Bonhoeffer comments:
“The fact that Eve must qualify something regarding the Word of God—even if it is falsely represented—must throw her into the greatest confusion. It must indeed enable her to feel, for the first time, the attraction of making judgments about the Word of God. By means of the obviously false the serpent will now bring down that which is right. “

“You will not surely die,” the serpent said to the woman. “For God knows that when you eat of it your eyes will be opened, and you will be like God, knowing good and evil.

There were elements of truth in the serpent’s lie--those truths gave his argument power. Humanity was not physically extinguished that day, and we do know good and evil. But God was telling the truth, something more fundamental than physical existence died that day. Before there was no need to reach for life--afterward eternal life was not something obtained so cheaply.

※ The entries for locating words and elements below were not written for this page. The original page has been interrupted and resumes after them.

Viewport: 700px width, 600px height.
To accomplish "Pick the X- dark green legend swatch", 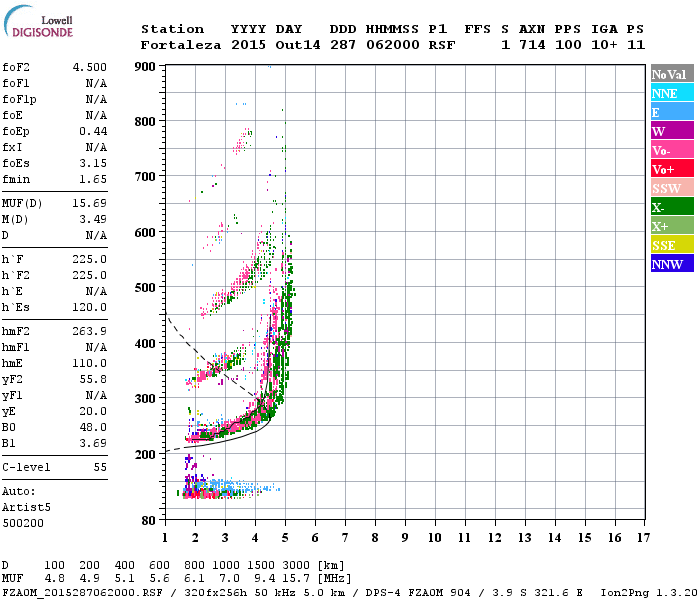I will (672, 206).
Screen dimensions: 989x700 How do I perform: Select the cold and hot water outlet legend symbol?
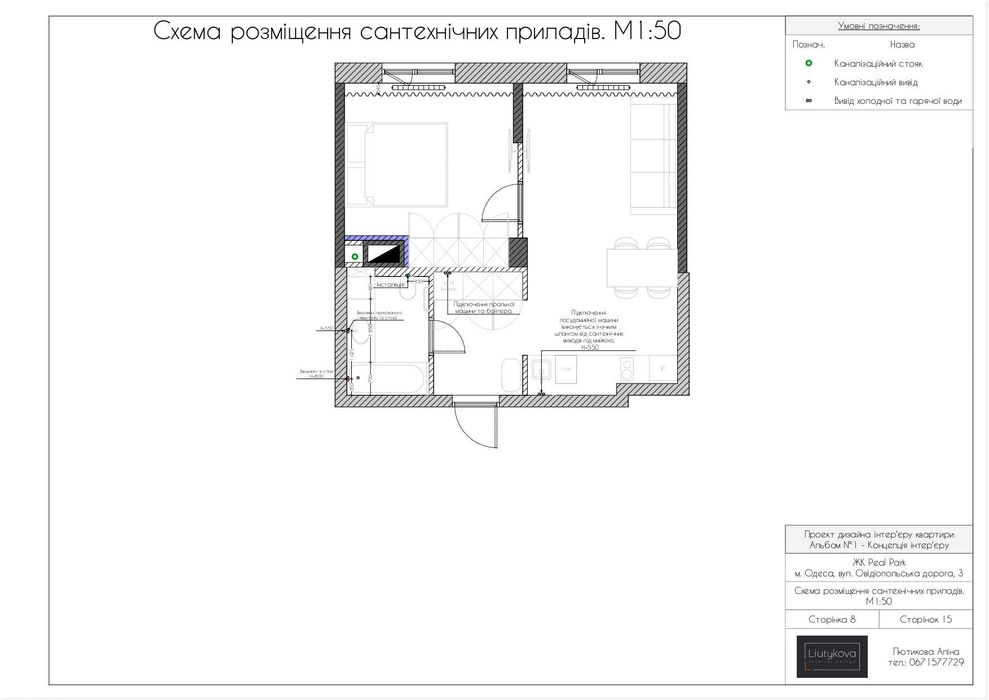[x=809, y=101]
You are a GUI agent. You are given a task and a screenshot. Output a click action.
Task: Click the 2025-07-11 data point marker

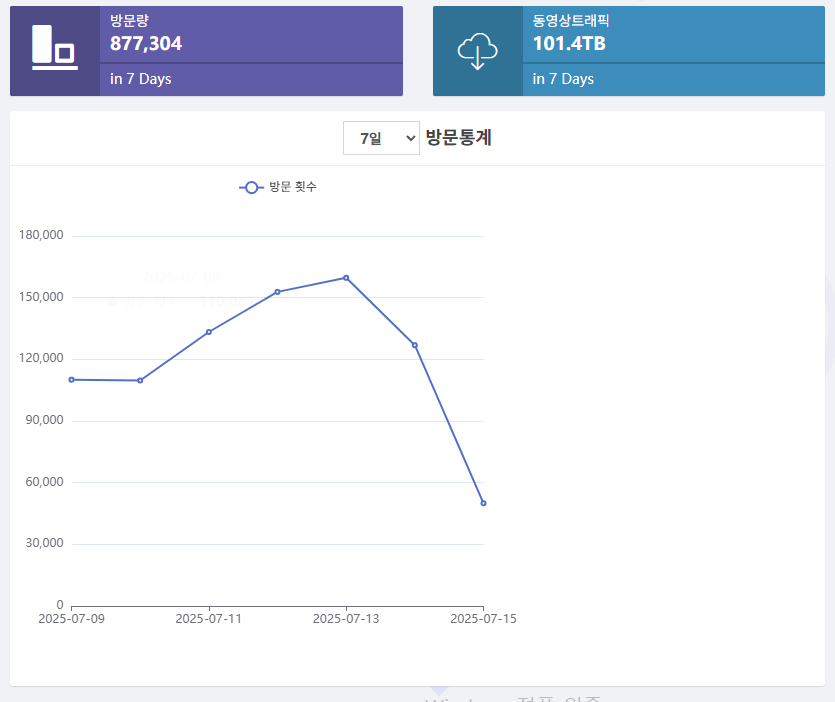click(209, 332)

I too feel the attraction of making judgments about God’s Word.

I’m not saying that I have to take everything in the Bible literally. I am talking about the dangers of approaching the Word, not with humility and openness, but as an arbiter of its truth. As Bonhoeffer says, if I ask, “Did God really say…This is the question that appears innocuous but through it evil wins power in us, through it we become disobedient to God.”